Thursday, April 20, 2017

CDL School is to Pass the Test

What I learned in truck driving school: How to pass the test. It's a time thing. Usually, you attend class for a 40 hour week of instruction. You will learn all you need to pass the permit test. Week two to four, you complete the driving portion rounding out your 160 week course.

At the time, it is overwhelming. There are all kinds of people in the class representing various levels of commitment to the task at hand. Our class was no exception.

Nothing makes that more abundantly clear than your test drive for a new job. I will never forget how that went down.... it went a little like this:

After interviewing for my current job, we were scheduled for a drive test. It was two weeks after we graduated from school and everything was riding on getting this job. It was about $70,000 more than our next closest offer. That's a lot of money riding on one 30 minute drive.

We showed up to test and found out that we had to couple two 28 feet trailers with a dolly.
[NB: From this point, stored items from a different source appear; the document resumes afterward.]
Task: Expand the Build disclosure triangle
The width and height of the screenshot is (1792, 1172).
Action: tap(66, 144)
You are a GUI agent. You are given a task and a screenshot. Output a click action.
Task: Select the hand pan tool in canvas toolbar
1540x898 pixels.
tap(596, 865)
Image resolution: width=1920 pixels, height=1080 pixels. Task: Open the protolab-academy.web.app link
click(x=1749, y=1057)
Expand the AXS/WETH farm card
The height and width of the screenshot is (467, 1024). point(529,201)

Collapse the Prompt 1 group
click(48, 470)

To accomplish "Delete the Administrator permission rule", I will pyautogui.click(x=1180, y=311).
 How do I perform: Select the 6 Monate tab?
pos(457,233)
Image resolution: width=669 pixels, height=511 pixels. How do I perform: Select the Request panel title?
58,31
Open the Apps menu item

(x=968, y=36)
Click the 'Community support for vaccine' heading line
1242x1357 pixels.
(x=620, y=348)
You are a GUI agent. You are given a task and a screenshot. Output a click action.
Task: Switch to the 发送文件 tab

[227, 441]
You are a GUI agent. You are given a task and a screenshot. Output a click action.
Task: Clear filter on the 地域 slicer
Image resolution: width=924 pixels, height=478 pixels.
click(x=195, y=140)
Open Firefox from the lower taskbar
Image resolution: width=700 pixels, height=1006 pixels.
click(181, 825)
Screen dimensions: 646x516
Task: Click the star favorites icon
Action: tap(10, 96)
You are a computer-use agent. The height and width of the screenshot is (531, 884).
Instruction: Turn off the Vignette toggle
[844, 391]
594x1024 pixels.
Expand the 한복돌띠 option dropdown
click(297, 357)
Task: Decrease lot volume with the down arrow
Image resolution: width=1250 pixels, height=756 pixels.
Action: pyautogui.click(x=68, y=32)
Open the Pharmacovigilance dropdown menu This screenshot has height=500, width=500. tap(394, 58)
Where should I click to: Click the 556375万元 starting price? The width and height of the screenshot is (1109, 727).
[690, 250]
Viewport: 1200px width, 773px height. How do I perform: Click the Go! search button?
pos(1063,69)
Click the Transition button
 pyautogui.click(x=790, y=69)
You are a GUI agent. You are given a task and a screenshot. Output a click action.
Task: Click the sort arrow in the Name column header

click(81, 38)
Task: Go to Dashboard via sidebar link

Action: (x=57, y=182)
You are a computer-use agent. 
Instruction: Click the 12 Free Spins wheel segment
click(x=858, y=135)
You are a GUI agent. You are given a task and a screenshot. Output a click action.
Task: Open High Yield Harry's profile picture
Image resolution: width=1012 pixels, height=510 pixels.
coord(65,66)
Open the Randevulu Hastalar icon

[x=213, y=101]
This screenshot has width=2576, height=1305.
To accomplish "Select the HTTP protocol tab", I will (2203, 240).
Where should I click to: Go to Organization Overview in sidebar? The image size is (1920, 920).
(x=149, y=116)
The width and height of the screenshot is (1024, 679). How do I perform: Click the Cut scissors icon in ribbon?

What! We had a dolly at school to look at, but it was an overwhelming thought to know that we had to do it was a company trainer with verbal directions. Only verbal directions. I didn't know this in the beginning but if you raise a dolly to high, it will settle in the upright position. That was fun... not.

Then, we drove the set of pups out of the yard into traffic. Real traffic. With just a few comments like, "Stay a bit to the left, you don't want to clip this BMW on the right." Real cars lots of real cars and corners that were not necessarily designed to accommodate trucks. But, something from school clicked. Doubles really do track. They are so much easier to drive then long trailers because you have the bend in the middle.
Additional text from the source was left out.